** TASK INPUTS follows **

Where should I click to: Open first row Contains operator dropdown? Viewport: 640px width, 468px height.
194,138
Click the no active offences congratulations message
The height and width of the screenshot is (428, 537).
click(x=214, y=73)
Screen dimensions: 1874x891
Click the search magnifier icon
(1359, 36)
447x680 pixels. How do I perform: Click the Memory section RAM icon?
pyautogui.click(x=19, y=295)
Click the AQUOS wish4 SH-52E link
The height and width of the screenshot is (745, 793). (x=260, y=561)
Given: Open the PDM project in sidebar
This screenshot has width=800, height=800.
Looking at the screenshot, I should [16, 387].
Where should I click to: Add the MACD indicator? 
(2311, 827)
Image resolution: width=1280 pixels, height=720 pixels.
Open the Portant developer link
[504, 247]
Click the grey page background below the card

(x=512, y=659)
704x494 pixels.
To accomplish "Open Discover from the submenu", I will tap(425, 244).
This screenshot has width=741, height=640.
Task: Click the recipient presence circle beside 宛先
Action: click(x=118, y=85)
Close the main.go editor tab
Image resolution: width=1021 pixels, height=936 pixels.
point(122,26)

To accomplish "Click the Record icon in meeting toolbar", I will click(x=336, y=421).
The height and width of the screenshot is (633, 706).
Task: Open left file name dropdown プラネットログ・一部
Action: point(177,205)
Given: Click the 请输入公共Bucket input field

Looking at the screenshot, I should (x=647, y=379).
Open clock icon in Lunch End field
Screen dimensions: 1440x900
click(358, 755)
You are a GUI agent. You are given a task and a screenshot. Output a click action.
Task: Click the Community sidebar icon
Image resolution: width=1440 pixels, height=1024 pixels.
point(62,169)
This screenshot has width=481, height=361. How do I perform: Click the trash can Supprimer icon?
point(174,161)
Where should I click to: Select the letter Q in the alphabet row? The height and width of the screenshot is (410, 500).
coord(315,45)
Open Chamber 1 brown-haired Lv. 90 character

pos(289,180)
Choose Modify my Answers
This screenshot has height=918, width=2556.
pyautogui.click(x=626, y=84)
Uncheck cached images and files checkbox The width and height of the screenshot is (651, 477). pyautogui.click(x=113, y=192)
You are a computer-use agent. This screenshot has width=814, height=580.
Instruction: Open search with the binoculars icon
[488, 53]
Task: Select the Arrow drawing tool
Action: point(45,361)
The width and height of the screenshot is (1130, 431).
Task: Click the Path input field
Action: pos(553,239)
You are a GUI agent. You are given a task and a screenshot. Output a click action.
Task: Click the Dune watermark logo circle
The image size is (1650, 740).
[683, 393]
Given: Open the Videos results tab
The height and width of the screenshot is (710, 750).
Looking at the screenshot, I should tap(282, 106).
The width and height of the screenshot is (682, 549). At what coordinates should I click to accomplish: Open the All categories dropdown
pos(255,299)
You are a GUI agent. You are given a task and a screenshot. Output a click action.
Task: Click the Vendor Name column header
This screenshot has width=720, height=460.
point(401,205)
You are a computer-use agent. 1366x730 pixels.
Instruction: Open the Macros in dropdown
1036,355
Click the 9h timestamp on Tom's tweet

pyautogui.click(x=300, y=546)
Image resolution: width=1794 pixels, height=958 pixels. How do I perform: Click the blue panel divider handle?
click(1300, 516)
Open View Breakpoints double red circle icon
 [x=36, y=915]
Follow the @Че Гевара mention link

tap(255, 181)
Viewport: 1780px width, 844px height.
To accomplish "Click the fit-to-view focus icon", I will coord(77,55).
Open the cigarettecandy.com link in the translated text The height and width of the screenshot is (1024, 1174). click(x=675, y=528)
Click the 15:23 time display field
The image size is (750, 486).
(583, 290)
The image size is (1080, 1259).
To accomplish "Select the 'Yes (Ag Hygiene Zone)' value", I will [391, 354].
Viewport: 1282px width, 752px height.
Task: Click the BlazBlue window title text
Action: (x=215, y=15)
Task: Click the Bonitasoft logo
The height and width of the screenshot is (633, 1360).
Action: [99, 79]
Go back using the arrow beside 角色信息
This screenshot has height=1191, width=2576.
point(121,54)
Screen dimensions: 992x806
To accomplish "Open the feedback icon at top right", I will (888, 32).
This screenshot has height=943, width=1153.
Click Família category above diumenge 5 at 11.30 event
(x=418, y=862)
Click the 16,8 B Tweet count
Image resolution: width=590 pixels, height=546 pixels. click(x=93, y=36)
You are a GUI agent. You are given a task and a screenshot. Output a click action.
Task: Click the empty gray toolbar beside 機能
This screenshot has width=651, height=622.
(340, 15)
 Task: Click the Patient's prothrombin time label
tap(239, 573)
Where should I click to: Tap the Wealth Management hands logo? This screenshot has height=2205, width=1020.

** End of TASK INPUTS **

(WHAT THE EXERCISE ASKS): Make a faithful copy of every record above.

(WRITTEN RESPONSE):
Where should I click to: Open first row Contains operator dropdown? Viewport: 640px width, 468px height.
194,138
Click the no active offences congratulations message
The height and width of the screenshot is (428, 537).
click(x=214, y=73)
Screen dimensions: 1874x891
Click the search magnifier icon
(1359, 36)
447x680 pixels. How do I perform: Click the Memory section RAM icon?
pyautogui.click(x=19, y=295)
Click the AQUOS wish4 SH-52E link
The height and width of the screenshot is (745, 793). (x=260, y=561)
Given: Open the PDM project in sidebar
This screenshot has width=800, height=800.
Looking at the screenshot, I should [16, 387].
Where should I click to: Add the MACD indicator? 
(2311, 827)
Image resolution: width=1280 pixels, height=720 pixels.
Open the Portant developer link
[504, 247]
Click the grey page background below the card

(x=512, y=659)
704x494 pixels.
To accomplish "Open Discover from the submenu", I will tap(425, 244).
This screenshot has width=741, height=640.
Task: Click the recipient presence circle beside 宛先
Action: click(x=118, y=85)
Close the main.go editor tab
Image resolution: width=1021 pixels, height=936 pixels.
point(122,26)

To accomplish "Click the Record icon in meeting toolbar", I will click(x=336, y=421).
The height and width of the screenshot is (633, 706).
Task: Open left file name dropdown プラネットログ・一部
Action: point(177,205)
Given: Click the 请输入公共Bucket input field

Looking at the screenshot, I should (x=647, y=379).
Open clock icon in Lunch End field
Screen dimensions: 1440x900
click(358, 755)
You are a GUI agent. You are given a task and a screenshot. Output a click action.
Task: Click the Community sidebar icon
Image resolution: width=1440 pixels, height=1024 pixels.
point(62,169)
This screenshot has width=481, height=361. How do I perform: Click the trash can Supprimer icon?
point(174,161)
Where should I click to: Select the letter Q in the alphabet row? The height and width of the screenshot is (410, 500).
coord(315,45)
Open Chamber 1 brown-haired Lv. 90 character

pos(289,180)
Choose Modify my Answers
This screenshot has height=918, width=2556.
pyautogui.click(x=626, y=84)
Uncheck cached images and files checkbox The width and height of the screenshot is (651, 477). pyautogui.click(x=113, y=192)
You are a computer-use agent. This screenshot has width=814, height=580.
Instruction: Open search with the binoculars icon
[488, 53]
Task: Select the Arrow drawing tool
Action: point(45,361)
The width and height of the screenshot is (1130, 431).
Task: Click the Path input field
Action: pos(553,239)
You are a GUI agent. You are given a task and a screenshot. Output a click action.
Task: Click the Dune watermark logo circle
The image size is (1650, 740).
[683, 393]
Given: Open the Videos results tab
The height and width of the screenshot is (710, 750).
Looking at the screenshot, I should tap(282, 106).
The width and height of the screenshot is (682, 549). At what coordinates should I click to accomplish: Open the All categories dropdown
pos(255,299)
You are a GUI agent. You are given a task and a screenshot. Output a click action.
Task: Click the Vendor Name column header
This screenshot has width=720, height=460.
point(401,205)
You are a computer-use agent. 1366x730 pixels.
Instruction: Open the Macros in dropdown
1036,355
Click the 9h timestamp on Tom's tweet

pyautogui.click(x=300, y=546)
Image resolution: width=1794 pixels, height=958 pixels. How do I perform: Click the blue panel divider handle?
click(1300, 516)
Open View Breakpoints double red circle icon
 [x=36, y=915]
Follow the @Че Гевара mention link

tap(255, 181)
Viewport: 1780px width, 844px height.
To accomplish "Click the fit-to-view focus icon", I will coord(77,55).
Open the cigarettecandy.com link in the translated text The height and width of the screenshot is (1024, 1174). click(x=675, y=528)
Click the 15:23 time display field
The image size is (750, 486).
(583, 290)
The image size is (1080, 1259).
To accomplish "Select the 'Yes (Ag Hygiene Zone)' value", I will [391, 354].
Viewport: 1282px width, 752px height.
Task: Click the BlazBlue window title text
Action: (x=215, y=15)
Task: Click the Bonitasoft logo
The height and width of the screenshot is (633, 1360).
Action: [99, 79]
Go back using the arrow beside 角色信息
This screenshot has height=1191, width=2576.
point(121,54)
Screen dimensions: 992x806
To accomplish "Open the feedback icon at top right", I will (888, 32).
This screenshot has height=943, width=1153.
Click Família category above diumenge 5 at 11.30 event
(x=418, y=862)
Click the 16,8 B Tweet count
Image resolution: width=590 pixels, height=546 pixels. click(x=93, y=36)
You are a GUI agent. You are given a task and a screenshot. Output a click action.
Task: Click the empty gray toolbar beside 機能
This screenshot has width=651, height=622.
(340, 15)
 Task: Click the Patient's prothrombin time label
tap(239, 573)
Where should I click to: Tap the Wealth Management hands logo? This screenshot has height=2205, width=1020.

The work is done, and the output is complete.